Objective: To define static, dynamic, and cognitive fit and their interactions as they pertain to exosystems and to document open research needs in using these fit characteristics to inform exosystem design.
Background: Initial exosystem sizing and fit evaluations are currently based on scalar anthropometric dimensions and subjective assessments. As fit depends on ongoing interactions related to task setting and user, attempts to tailor equipment have limitations when optimizing for this limited fit definition.
Method: A targeted literature review was conducted to inform a conceptual framework defining three characteristics of exosystem fit: static, dynamic, and cognitive. Details are provided on the importance of differentiating fit characteristics for developing exosystems.

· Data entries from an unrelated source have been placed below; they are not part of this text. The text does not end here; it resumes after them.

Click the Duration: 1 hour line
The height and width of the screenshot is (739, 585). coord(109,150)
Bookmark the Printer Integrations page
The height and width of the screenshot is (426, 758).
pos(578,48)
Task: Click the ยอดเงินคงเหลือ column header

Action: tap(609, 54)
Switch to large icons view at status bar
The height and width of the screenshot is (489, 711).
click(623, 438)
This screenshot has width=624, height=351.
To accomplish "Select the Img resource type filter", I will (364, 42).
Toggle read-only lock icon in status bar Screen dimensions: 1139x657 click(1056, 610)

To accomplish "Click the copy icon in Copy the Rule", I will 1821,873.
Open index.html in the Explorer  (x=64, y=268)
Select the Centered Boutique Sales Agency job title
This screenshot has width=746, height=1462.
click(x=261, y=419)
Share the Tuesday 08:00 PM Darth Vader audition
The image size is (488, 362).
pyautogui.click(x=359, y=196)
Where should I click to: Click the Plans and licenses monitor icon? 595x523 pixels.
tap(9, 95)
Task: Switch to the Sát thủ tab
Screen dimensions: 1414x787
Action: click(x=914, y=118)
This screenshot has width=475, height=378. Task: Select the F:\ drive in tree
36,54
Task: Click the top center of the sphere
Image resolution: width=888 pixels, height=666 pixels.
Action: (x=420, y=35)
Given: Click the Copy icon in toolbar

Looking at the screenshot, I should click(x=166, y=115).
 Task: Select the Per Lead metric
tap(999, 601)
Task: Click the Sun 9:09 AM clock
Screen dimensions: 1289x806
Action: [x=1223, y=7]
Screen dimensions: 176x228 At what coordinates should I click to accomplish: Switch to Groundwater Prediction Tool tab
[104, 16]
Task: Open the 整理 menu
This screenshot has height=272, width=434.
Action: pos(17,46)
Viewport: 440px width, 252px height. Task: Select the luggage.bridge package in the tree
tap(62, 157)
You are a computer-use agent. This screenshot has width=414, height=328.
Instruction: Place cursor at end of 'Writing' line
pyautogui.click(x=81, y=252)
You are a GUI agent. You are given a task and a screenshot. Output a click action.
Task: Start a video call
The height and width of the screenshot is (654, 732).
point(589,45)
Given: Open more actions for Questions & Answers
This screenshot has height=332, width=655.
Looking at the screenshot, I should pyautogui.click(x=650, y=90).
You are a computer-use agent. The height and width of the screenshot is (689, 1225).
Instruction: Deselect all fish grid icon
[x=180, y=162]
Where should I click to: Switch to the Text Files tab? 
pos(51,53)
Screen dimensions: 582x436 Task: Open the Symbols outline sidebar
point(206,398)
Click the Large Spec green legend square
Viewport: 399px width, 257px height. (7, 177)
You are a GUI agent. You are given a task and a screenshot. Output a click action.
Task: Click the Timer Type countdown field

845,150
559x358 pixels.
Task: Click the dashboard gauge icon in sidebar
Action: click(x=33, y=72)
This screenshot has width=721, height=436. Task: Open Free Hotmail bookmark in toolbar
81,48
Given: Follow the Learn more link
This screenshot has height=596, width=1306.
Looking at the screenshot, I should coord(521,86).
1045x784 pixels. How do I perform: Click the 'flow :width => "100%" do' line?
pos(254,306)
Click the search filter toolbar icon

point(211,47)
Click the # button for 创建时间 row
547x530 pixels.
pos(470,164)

Results: Static fit considers alignment between human and equipment and requires understanding anthropometric characteristics of target users and geometric equipment features. Dynamic fit assesses how the human and equipment move and interact with each other, with a focus on the relative alignment between the two systems. Cognitive fit considers the stages of human-information processing, including somatosensation, executive function, and motor selection. Human cognitive capabilities should remain available to process task- and stimulus-related information in the presence of an exosystem. Dynamic and cognitive fit are operationalized in a task-specific manner, while static fit can be considered for predefined postures.
Conclusion: A deeper understanding of how an exosystem fits an individual is needed to ensure good human-system performance. Development of methods for evaluating different fit characteristics is necessary.
Application: Methods are presented to inform exosystem evaluation across physical and cognitive characteristics.
Keywords: anthropometry; executive function; exoskeleton; range of motion; somatosensation.